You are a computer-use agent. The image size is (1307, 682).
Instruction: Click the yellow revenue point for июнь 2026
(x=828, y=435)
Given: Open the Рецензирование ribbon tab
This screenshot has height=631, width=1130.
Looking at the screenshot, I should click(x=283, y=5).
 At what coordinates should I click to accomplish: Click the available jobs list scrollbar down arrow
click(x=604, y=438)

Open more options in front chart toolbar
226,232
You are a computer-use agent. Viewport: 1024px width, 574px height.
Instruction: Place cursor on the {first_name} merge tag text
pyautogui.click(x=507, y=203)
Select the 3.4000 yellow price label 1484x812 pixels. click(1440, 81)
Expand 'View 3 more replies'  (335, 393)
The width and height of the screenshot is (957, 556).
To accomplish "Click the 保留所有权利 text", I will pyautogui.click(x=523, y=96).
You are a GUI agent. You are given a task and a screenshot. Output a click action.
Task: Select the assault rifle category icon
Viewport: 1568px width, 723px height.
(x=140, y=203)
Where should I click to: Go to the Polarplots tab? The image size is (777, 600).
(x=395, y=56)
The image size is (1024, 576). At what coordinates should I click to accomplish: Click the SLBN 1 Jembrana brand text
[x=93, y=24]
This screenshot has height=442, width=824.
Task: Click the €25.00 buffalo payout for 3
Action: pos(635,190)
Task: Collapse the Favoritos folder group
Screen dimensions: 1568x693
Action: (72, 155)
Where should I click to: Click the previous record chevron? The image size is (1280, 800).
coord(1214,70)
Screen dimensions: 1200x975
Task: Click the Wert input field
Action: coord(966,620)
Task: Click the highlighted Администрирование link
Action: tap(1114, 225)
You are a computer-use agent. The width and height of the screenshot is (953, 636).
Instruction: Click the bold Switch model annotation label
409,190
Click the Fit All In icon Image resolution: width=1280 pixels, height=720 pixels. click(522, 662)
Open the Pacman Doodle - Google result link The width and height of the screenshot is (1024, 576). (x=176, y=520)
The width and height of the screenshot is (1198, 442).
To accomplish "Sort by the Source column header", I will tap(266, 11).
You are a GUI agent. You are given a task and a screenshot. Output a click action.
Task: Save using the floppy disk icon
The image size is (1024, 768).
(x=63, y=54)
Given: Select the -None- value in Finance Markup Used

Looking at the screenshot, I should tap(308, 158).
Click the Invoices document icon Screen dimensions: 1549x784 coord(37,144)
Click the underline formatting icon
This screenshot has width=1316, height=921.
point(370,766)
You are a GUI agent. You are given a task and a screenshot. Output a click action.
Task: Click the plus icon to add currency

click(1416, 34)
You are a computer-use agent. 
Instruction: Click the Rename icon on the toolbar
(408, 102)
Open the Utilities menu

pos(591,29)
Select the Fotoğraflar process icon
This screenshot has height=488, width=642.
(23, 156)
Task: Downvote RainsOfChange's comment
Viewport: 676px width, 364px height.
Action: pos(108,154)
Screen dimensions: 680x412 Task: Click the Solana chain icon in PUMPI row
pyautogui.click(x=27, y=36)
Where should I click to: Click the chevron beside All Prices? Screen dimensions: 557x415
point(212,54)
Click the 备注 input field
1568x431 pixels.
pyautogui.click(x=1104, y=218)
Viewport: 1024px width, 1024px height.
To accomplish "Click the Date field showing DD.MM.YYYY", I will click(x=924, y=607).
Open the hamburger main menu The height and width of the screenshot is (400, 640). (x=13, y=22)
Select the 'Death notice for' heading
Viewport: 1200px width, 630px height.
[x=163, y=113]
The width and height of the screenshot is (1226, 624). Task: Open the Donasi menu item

▶ _WORK ORDER_
Exact output of every entry is required.

▶ _RESULT_
You are a computer-use agent. The image size is (1307, 682).
Instruction: Click the yellow revenue point for июнь 2026
(x=828, y=435)
Given: Open the Рецензирование ribbon tab
This screenshot has height=631, width=1130.
Looking at the screenshot, I should click(x=283, y=5).
 At what coordinates should I click to accomplish: Click the available jobs list scrollbar down arrow
click(x=604, y=438)

Open more options in front chart toolbar
226,232
You are a computer-use agent. Viewport: 1024px width, 574px height.
Instruction: Place cursor on the {first_name} merge tag text
pyautogui.click(x=507, y=203)
Select the 3.4000 yellow price label 1484x812 pixels. click(1440, 81)
Expand 'View 3 more replies'  (335, 393)
The width and height of the screenshot is (957, 556).
To accomplish "Click the 保留所有权利 text", I will pyautogui.click(x=523, y=96).
You are a GUI agent. You are given a task and a screenshot. Output a click action.
Task: Select the assault rifle category icon
Viewport: 1568px width, 723px height.
(x=140, y=203)
Where should I click to: Go to the Polarplots tab? The image size is (777, 600).
(x=395, y=56)
The image size is (1024, 576). At what coordinates should I click to accomplish: Click the SLBN 1 Jembrana brand text
[x=93, y=24]
This screenshot has height=442, width=824.
Task: Click the €25.00 buffalo payout for 3
Action: pos(635,190)
Task: Collapse the Favoritos folder group
Screen dimensions: 1568x693
Action: (72, 155)
Where should I click to: Click the previous record chevron? The image size is (1280, 800).
coord(1214,70)
Screen dimensions: 1200x975
Task: Click the Wert input field
Action: coord(966,620)
Task: Click the highlighted Администрирование link
Action: tap(1114, 225)
You are a computer-use agent. The width and height of the screenshot is (953, 636).
Instruction: Click the bold Switch model annotation label
409,190
Click the Fit All In icon Image resolution: width=1280 pixels, height=720 pixels. click(522, 662)
Open the Pacman Doodle - Google result link The width and height of the screenshot is (1024, 576). (x=176, y=520)
The width and height of the screenshot is (1198, 442).
To accomplish "Sort by the Source column header", I will tap(266, 11).
You are a GUI agent. You are given a task and a screenshot. Output a click action.
Task: Save using the floppy disk icon
The image size is (1024, 768).
(x=63, y=54)
Given: Select the -None- value in Finance Markup Used

Looking at the screenshot, I should tap(308, 158).
Click the Invoices document icon Screen dimensions: 1549x784 coord(37,144)
Click the underline formatting icon
This screenshot has width=1316, height=921.
point(370,766)
You are a GUI agent. You are given a task and a screenshot. Output a click action.
Task: Click the plus icon to add currency

click(1416, 34)
You are a computer-use agent. 
Instruction: Click the Rename icon on the toolbar
(408, 102)
Open the Utilities menu

pos(591,29)
Select the Fotoğraflar process icon
This screenshot has height=488, width=642.
(23, 156)
Task: Downvote RainsOfChange's comment
Viewport: 676px width, 364px height.
Action: pos(108,154)
Screen dimensions: 680x412 Task: Click the Solana chain icon in PUMPI row
pyautogui.click(x=27, y=36)
Where should I click to: Click the chevron beside All Prices? Screen dimensions: 557x415
point(212,54)
Click the 备注 input field
1568x431 pixels.
pyautogui.click(x=1104, y=218)
Viewport: 1024px width, 1024px height.
To accomplish "Click the Date field showing DD.MM.YYYY", I will click(x=924, y=607).
Open the hamburger main menu The height and width of the screenshot is (400, 640). (x=13, y=22)
Select the 'Death notice for' heading
Viewport: 1200px width, 630px height.
[x=163, y=113]
The width and height of the screenshot is (1226, 624). Task: Open the Donasi menu item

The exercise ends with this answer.